Stored dataset items
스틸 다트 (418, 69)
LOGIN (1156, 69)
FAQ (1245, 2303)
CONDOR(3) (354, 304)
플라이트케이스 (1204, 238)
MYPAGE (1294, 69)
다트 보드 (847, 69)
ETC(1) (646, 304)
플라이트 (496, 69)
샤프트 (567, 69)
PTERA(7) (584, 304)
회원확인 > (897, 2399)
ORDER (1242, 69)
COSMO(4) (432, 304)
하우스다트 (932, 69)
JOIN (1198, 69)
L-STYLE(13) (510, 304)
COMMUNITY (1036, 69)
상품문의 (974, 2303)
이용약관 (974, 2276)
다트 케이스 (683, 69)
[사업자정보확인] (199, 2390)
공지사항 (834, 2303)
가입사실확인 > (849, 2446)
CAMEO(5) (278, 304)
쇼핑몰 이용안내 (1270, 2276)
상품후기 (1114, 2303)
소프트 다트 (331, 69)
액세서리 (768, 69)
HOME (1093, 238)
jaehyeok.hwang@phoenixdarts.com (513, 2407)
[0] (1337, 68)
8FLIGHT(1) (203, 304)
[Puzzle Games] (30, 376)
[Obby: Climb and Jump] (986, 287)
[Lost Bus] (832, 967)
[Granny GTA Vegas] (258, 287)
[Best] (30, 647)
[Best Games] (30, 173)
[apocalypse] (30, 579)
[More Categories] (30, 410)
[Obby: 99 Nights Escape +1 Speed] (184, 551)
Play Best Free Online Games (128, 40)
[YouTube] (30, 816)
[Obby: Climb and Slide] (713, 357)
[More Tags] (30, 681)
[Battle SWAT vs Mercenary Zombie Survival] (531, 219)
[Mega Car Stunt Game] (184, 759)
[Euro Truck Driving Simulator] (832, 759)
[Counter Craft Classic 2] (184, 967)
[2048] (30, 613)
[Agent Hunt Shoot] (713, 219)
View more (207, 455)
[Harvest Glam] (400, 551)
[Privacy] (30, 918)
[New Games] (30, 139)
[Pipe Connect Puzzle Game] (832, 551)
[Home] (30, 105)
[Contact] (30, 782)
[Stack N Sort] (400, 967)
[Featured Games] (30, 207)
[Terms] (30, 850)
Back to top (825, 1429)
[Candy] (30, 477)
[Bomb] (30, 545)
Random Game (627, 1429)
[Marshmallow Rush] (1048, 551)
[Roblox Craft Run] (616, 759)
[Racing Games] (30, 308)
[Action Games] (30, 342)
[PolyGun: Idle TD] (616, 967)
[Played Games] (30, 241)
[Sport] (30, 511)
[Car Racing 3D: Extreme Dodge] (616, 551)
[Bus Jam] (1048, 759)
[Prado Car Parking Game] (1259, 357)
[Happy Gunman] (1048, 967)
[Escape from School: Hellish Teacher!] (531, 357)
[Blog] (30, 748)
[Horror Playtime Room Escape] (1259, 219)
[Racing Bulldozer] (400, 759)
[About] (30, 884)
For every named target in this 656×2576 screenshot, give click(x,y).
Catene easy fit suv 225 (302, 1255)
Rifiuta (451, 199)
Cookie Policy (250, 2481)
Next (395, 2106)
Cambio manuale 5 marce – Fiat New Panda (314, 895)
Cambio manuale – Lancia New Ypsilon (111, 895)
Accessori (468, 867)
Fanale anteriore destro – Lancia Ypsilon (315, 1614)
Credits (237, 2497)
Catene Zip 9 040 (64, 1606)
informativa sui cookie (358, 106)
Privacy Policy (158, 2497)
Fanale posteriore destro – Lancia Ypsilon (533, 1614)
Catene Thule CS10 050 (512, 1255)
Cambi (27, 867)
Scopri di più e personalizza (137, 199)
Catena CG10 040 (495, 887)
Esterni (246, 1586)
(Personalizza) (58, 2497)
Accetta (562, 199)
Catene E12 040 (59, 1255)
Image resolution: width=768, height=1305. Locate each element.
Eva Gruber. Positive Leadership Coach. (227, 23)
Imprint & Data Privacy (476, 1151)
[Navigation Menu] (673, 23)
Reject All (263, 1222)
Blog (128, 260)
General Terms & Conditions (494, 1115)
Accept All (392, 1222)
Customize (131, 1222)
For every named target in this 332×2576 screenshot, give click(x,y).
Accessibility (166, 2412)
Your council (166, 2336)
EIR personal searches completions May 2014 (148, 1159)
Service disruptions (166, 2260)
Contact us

[Exercise prompt]
Set down, exactly as they appear, the line holding "EIR personal searches" and every line after it until the records end.

[Output for this exercise]
EIR personal searches completions May 2014 (148, 1159)
Service disruptions (166, 2260)
Contact us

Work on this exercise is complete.